> _課題_:
日本のサッカーについての本文を読み、次の問いに答えなさい。
(a) Jリーグが成功すると外国人が信じた理由は何か。
(b) ドイツのサッカーを見る時、筆者はそこに何をだぶらせるか。
(c) 監督が代わるたびに、日本のサッカーはどうなってしまうと述べられているか。

> _本文_:
○ ○ ○ ○ ○

Jリーグが発足した当時、その成功を確信していたのは、日本人よりもむしろ外国人だったような印象がある。
 彼らが成功を信じる理由は、いたってシンプルなものだった。曰く、日本は経済で成功した。だからサッカーでも成功する――というものだ。我々は日本人である、ゆえにできない……という劣等感を発想の原点としていた身には、君たちは日本人である、ゆえにできる……という論理が、にわかに信じられなかった記憶がある。
 幸い、Jリーグはまずまず成功し、日本代表はW杯の常連となった。もはや「農耕民族たる日本人にサッカーは向かない」などとのたまう御仁もいなくなった。

 ただ、昔を思えば信じられないような高みに到達したという実感は抱きつつ、わたしの中にはくすぶり続けた不満があった。

 日本人らしさが、見えない。足りない。感じられない。
 ドイツのサッカーを見る時、わたしはそこにメルセデスやポルシェをだぶらせる。バッハの音楽を思い出す。重厚で、パワフルで、極めて論理的なプレースタイルは、ドイツの精神が生み出してきたものと当然のことながら似通っている。

 アルゼンチンの情熱、ブラジルの奔放、イタリアの美しさと脆さ――時折例外はあるにせよ、基本的にその国のサッカーはその国のイメージそのものである。

 海外の人たちは、日本人を勤勉だという。組織的だとも、緻密だとも、正確だともいう。だが、代表チームを含めた日本のサッカーに、わたしは日本をあまり感じなかった。監督が代わるたびに根幹までが変わってしまう。いったいこのサッカーのどこに、セイコーの緻密さやプリウスの先進性を見いだせばいいのか。そこが大いに不満だった。

○ ○ ○ ○ ○

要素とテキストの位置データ

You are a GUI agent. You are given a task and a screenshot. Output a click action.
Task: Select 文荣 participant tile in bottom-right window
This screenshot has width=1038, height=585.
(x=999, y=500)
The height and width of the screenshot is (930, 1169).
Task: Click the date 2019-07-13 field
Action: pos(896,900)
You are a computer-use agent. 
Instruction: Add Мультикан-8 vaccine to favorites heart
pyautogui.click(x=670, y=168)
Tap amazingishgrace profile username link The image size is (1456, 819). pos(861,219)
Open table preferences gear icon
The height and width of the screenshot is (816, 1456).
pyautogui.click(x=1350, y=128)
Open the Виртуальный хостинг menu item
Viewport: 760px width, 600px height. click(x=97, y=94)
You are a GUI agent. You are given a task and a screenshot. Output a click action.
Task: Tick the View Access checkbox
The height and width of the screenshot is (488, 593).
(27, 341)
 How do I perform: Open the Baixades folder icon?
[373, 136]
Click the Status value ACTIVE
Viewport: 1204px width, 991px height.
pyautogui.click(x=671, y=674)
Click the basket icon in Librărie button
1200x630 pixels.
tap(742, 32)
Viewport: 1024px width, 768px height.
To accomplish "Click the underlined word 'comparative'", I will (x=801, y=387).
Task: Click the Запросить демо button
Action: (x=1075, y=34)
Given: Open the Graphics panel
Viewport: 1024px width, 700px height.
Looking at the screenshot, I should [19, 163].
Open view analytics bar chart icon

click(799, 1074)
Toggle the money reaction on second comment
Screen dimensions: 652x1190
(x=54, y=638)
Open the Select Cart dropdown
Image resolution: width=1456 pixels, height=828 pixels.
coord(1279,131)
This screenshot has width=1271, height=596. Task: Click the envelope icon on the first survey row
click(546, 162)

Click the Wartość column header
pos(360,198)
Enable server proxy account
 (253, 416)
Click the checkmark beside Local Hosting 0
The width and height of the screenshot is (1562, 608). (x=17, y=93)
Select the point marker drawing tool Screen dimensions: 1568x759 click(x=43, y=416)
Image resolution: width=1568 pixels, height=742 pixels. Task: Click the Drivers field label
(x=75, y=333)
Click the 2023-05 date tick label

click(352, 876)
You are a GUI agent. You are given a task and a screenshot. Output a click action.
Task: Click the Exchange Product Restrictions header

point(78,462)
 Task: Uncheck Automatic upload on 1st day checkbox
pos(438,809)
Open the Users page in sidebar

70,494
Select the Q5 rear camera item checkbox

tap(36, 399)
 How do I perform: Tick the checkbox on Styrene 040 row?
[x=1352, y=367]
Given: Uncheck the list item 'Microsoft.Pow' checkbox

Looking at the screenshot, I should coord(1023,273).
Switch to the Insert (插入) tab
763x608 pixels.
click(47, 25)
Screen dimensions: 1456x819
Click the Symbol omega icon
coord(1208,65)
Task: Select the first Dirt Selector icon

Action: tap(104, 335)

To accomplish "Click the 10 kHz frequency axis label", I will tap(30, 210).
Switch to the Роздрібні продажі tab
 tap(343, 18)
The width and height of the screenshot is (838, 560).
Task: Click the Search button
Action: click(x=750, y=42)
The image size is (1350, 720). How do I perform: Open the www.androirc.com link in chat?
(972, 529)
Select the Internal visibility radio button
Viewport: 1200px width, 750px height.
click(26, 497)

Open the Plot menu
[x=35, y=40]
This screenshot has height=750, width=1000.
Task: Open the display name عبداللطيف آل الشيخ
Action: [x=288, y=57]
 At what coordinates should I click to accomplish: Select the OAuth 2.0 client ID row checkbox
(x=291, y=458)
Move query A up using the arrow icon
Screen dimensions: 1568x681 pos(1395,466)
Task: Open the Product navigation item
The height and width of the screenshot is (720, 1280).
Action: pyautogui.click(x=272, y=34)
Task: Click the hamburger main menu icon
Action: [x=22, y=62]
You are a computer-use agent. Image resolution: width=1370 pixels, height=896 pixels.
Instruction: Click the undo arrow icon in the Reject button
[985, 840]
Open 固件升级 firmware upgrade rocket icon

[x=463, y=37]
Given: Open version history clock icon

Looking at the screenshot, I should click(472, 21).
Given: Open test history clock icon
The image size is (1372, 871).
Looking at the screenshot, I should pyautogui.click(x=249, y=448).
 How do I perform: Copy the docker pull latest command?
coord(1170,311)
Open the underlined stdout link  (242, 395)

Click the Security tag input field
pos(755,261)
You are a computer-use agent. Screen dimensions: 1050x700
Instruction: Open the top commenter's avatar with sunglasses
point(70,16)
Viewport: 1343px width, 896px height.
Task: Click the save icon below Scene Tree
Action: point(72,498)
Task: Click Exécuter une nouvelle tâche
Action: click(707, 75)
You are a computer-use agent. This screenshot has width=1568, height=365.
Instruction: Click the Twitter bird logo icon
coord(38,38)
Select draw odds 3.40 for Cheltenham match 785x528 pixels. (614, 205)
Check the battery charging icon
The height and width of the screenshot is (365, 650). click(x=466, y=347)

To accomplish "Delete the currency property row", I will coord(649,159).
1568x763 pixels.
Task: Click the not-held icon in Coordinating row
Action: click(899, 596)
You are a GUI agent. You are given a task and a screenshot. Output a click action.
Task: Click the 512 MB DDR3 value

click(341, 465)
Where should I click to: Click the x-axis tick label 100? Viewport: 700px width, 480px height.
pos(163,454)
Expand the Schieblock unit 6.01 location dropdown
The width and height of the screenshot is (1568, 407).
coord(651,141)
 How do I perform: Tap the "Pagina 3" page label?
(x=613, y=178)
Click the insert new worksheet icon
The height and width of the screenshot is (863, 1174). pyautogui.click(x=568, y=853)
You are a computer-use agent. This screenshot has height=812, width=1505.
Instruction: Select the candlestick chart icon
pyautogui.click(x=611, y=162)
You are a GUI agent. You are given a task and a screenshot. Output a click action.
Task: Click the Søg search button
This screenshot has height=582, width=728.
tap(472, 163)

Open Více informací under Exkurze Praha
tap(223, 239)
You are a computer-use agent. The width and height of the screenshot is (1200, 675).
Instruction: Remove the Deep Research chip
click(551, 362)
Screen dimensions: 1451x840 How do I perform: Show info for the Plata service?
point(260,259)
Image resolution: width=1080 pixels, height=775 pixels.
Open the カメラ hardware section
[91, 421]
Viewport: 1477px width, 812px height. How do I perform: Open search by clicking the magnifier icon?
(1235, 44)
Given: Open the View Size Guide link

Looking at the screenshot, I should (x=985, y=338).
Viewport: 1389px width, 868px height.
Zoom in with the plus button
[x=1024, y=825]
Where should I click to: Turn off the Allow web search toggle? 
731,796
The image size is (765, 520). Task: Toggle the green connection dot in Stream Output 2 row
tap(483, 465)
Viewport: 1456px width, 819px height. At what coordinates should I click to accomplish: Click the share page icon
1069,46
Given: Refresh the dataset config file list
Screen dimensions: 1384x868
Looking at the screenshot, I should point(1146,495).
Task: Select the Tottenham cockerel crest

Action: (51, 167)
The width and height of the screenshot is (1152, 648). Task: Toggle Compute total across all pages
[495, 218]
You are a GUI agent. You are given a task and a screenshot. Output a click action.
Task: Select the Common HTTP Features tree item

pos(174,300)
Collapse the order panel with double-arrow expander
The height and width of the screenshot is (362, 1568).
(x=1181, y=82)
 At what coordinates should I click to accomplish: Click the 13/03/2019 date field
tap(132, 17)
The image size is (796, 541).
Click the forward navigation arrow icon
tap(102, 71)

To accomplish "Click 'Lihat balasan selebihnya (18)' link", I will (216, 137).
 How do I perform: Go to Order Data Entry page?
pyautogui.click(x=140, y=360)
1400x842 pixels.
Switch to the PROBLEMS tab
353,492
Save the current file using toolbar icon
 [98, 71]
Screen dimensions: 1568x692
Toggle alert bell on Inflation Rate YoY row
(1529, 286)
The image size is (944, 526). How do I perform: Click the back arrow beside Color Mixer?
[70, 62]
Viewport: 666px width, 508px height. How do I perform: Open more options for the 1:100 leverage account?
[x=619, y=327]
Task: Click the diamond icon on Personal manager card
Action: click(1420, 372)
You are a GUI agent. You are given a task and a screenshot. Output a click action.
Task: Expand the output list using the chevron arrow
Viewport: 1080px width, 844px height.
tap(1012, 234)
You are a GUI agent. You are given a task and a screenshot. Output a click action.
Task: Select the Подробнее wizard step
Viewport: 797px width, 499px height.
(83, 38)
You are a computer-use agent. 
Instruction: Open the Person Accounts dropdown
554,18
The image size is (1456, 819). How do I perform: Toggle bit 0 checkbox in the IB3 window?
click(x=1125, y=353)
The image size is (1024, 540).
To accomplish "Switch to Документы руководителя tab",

○ ○ ○ ○ ○

> _解答_:
(a) 日本は経済で成功したのだから、サッカーでも成功するというものである。
(b) メルセデスやポルシェである。
(c) 根幹までが変わってしまう。